La parabola politica di Silvio Berlusconi sta finendo nel peggiore dei modi possibili. Le dimissioni intimate ai ministri del Pdl si fondano su una motivazione inconsistente: la decisione del premier Enrico Letta di non cassare l’aumento di un punto percentuale dell’Iva dal primo ottobre a causa delle minacciate dimissioni dei parlamentari del Pdl.
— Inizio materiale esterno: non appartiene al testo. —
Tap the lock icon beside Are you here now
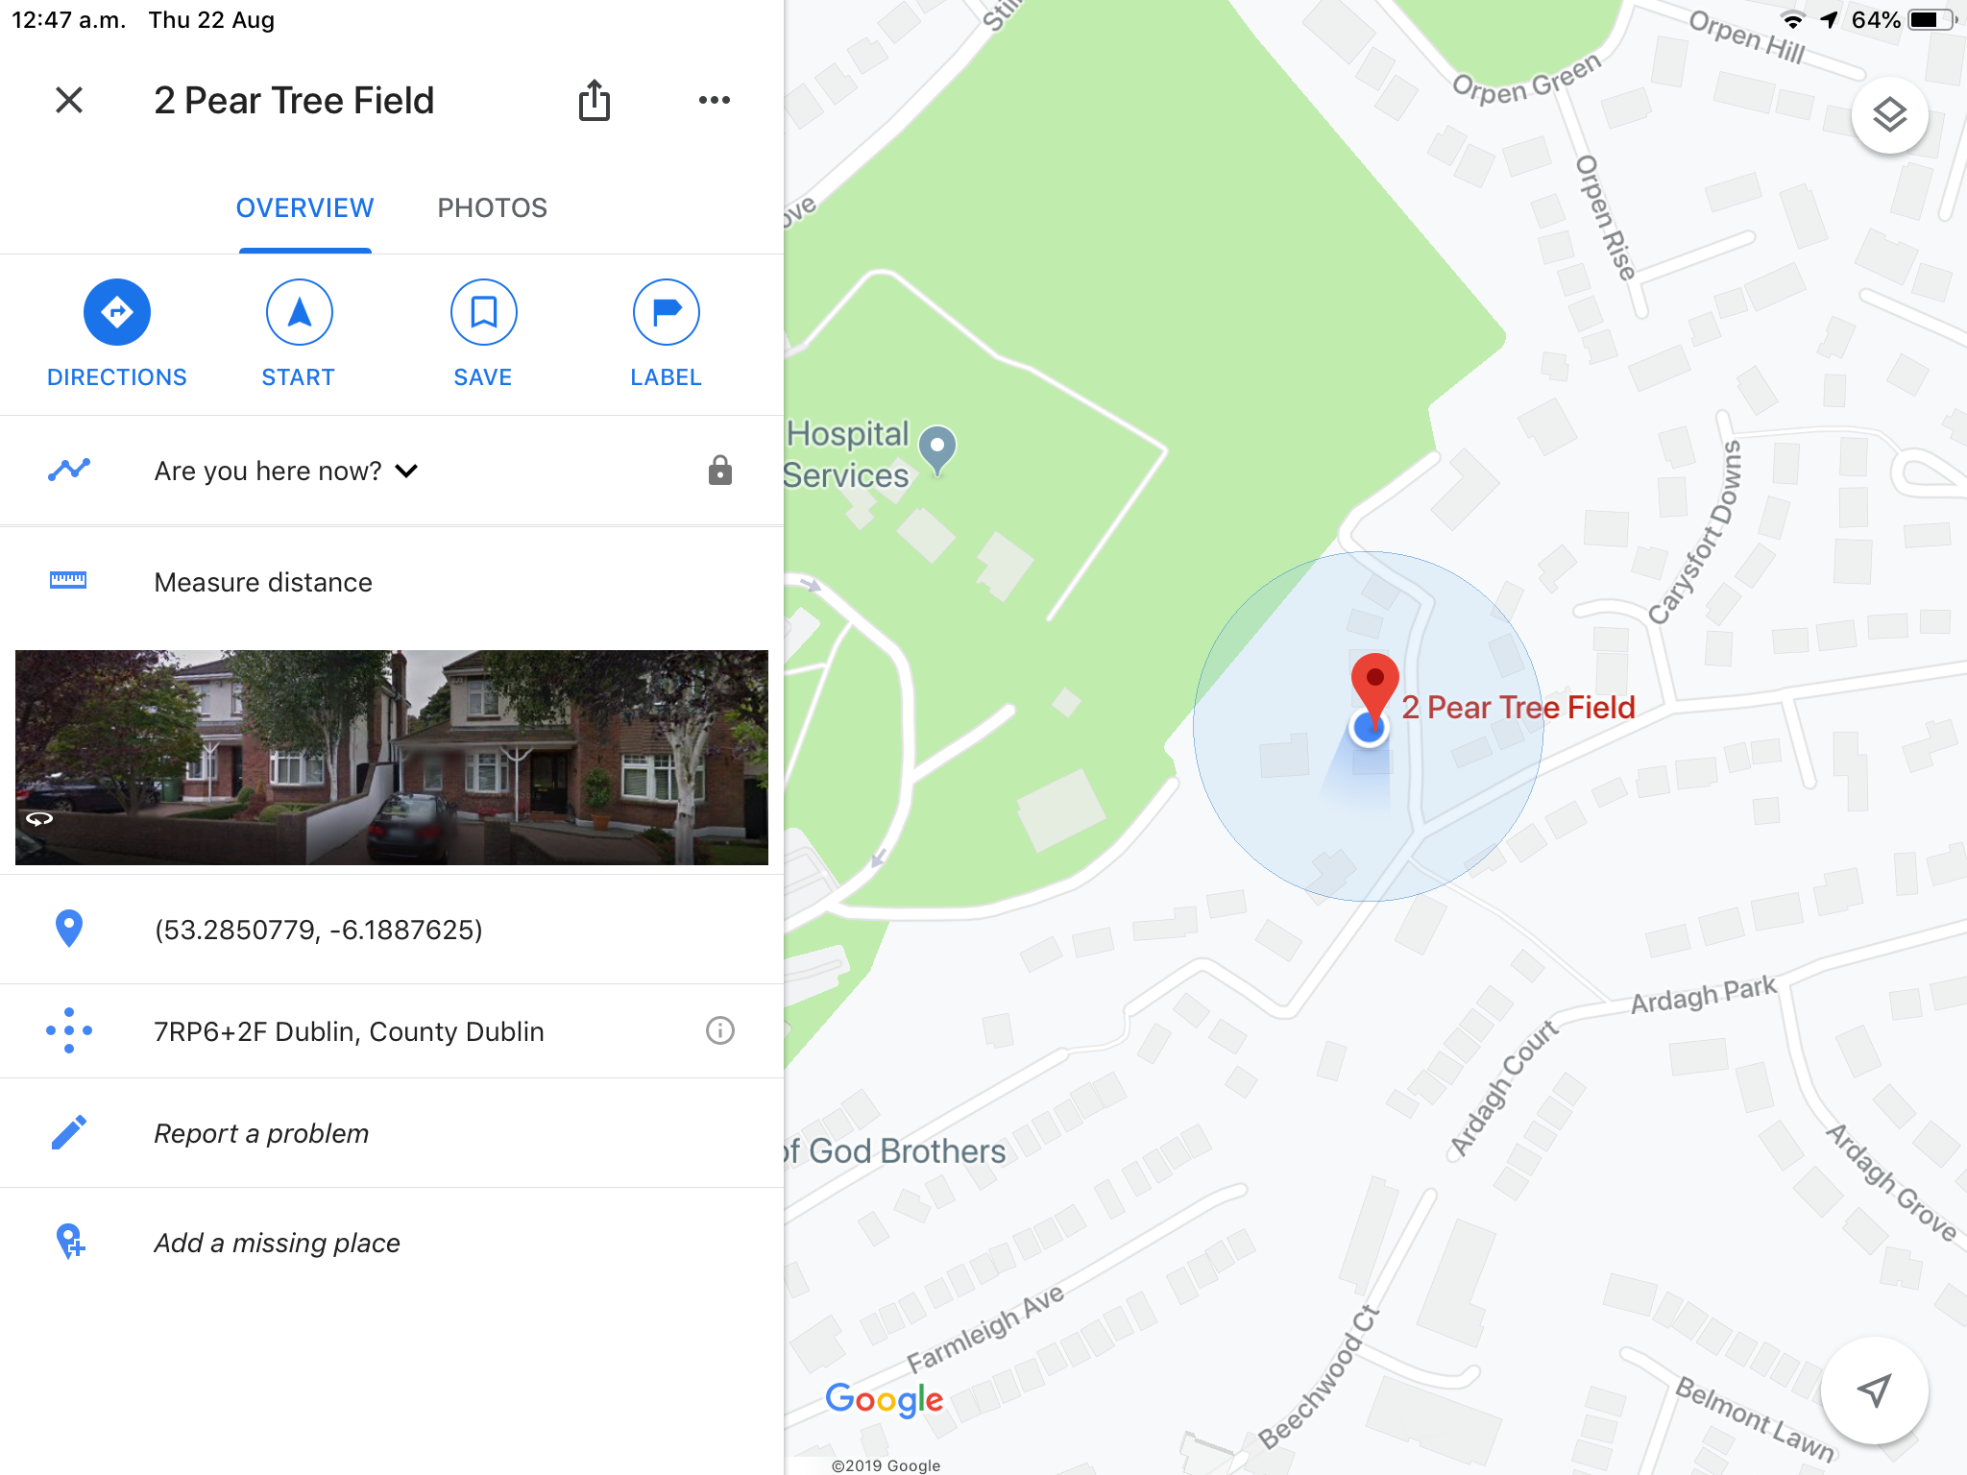Screen dimensions: 1967x1475 tap(720, 471)
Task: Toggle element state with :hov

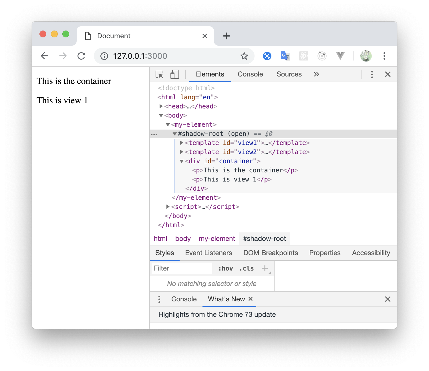Action: click(226, 268)
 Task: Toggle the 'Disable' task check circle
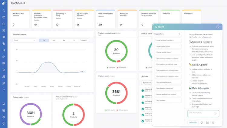coord(143,103)
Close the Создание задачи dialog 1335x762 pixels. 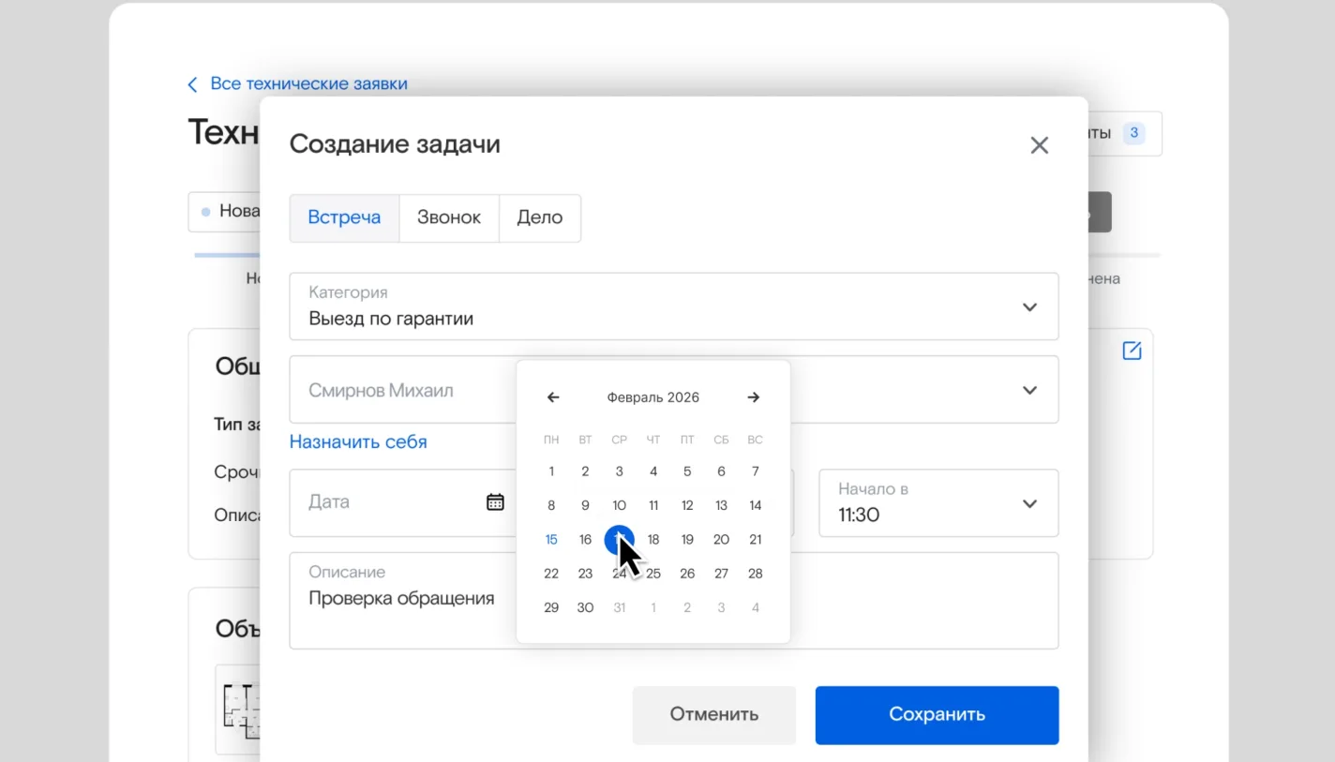[1039, 145]
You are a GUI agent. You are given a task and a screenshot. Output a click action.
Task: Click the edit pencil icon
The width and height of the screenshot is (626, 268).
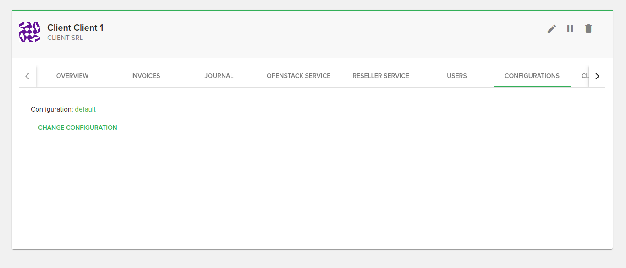pyautogui.click(x=552, y=29)
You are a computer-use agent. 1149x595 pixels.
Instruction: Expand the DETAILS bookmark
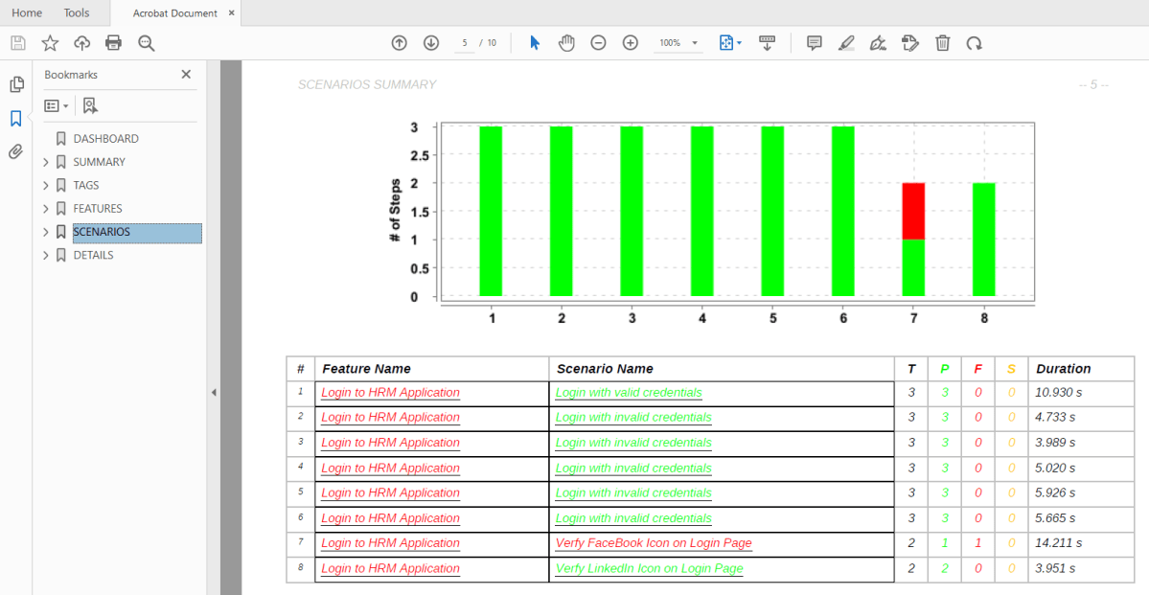(x=46, y=256)
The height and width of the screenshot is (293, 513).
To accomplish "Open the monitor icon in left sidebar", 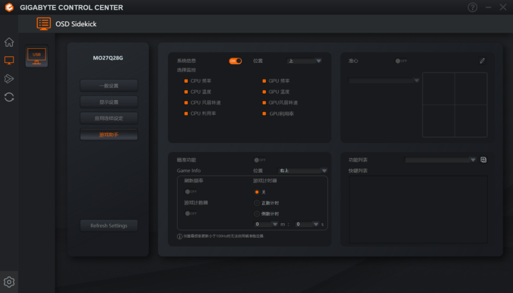I will [9, 60].
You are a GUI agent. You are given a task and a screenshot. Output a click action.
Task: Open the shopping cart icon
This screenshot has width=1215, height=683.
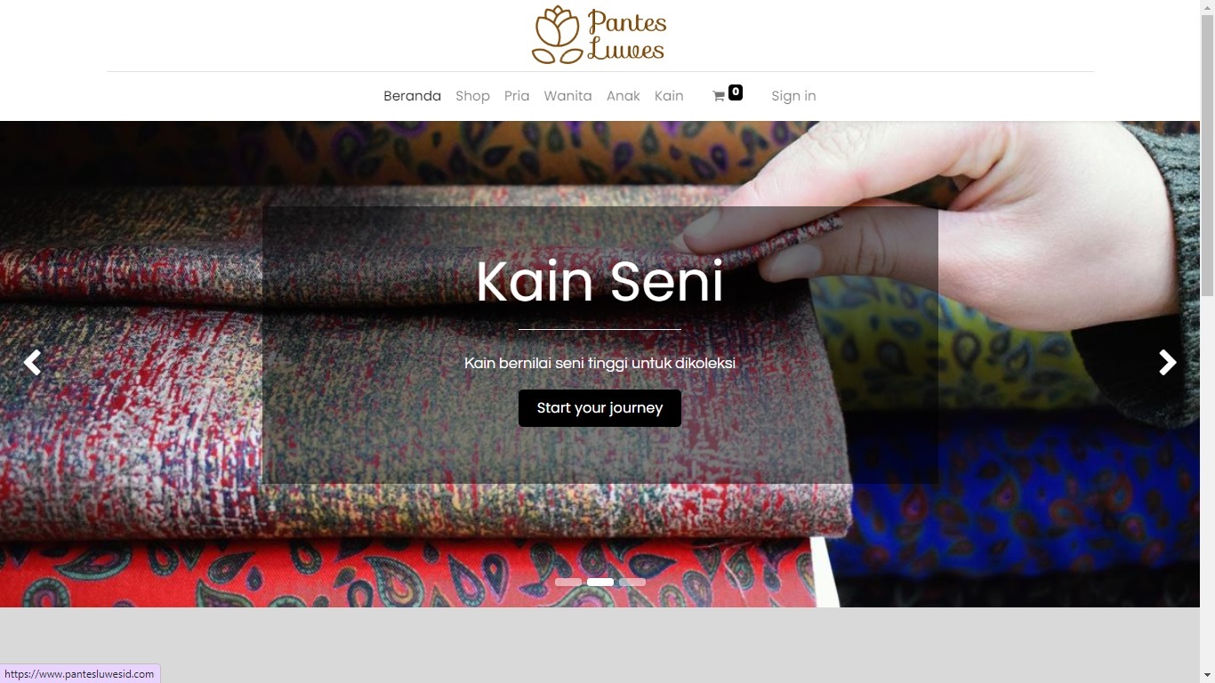point(719,96)
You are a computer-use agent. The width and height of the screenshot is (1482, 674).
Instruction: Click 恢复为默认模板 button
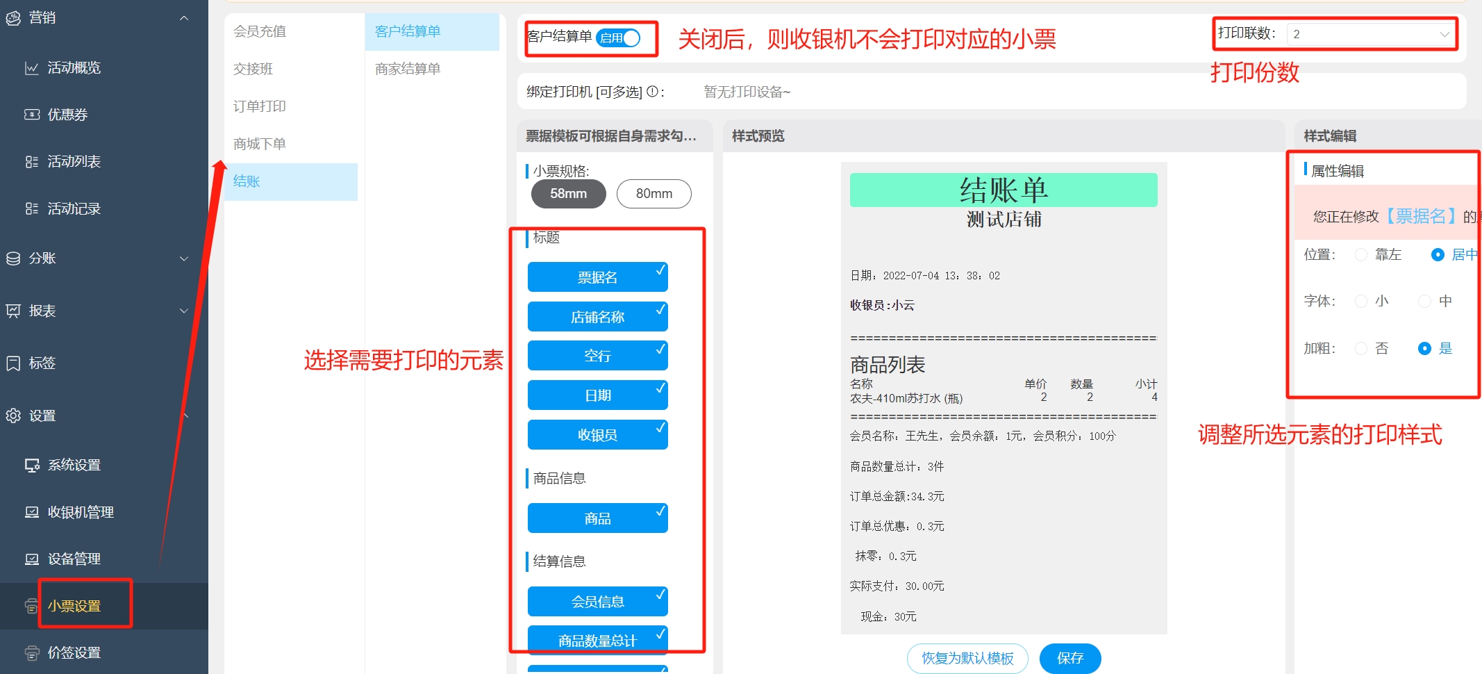point(967,658)
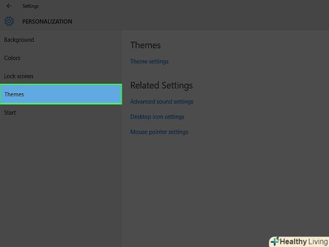
Task: Open the Background section
Action: 19,40
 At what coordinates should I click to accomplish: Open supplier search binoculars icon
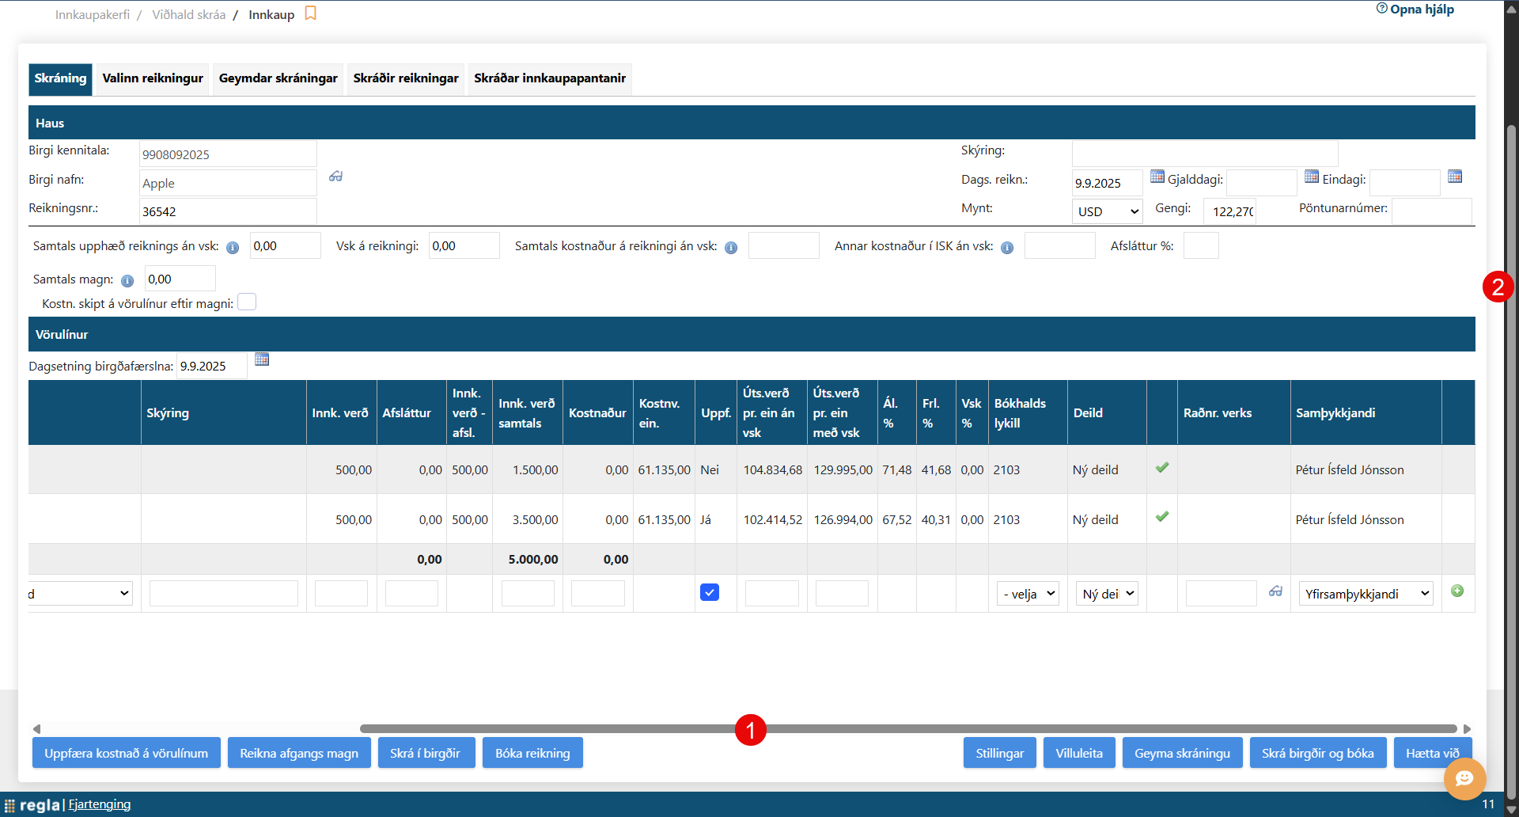[x=336, y=177]
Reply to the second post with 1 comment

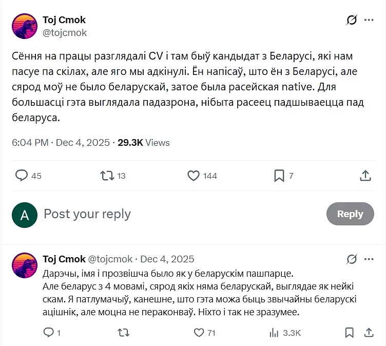[49, 333]
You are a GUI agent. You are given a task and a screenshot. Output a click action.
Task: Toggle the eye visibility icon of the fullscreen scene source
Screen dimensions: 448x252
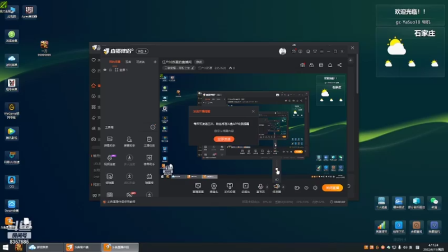(x=105, y=70)
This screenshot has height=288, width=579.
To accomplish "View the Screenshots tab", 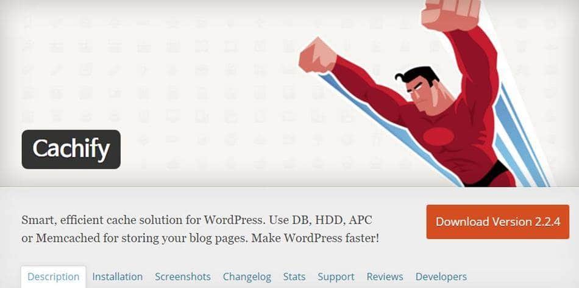I will (183, 276).
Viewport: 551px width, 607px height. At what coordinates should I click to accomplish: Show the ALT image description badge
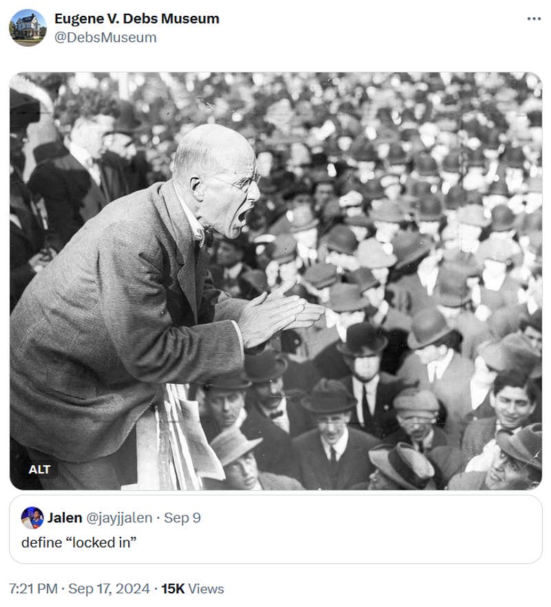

Le ossessioni fiscali del Pdl berlusconiano, però, se possono essere comprensibili considerata anche l’azione non particolarmente innovativa del ministero dell’Economia seppure retto, o commissariato, da una task force di Bankitalia, sono soltanto un pretesto per celare i veri obiettivi di Berlusconi: ricevere una qualche forma di escamotage normativo o presidenziale a un percorso giudiziario ormai segnato anche per altri processi in corso. E siccome avverte che non riceverà questo escamotage, dismette anche i panni del leader politico responsabile che ha fatto nascere il governo delle larghe intese e che per mesi ha sentenziato e garantito: le mie vicende giudiziarie non influiranno sull’esecutivo di responsabilità nazionale che ho auspicato fin dopo le elezioni.
Il redde rationem dettato dall’ex premier fa cadere la politica e le istituzioni italiane in un abisso foriero di incognite ma che ha una certezza: la conclamata irresponsabilità di una leadership che ha deciso di essere ricordata, evidentemente, per l’avventurismo di fine carriera.
Lo sgomento e la tristezza, in questo momento, hanno il sopravvento sull’indignazione.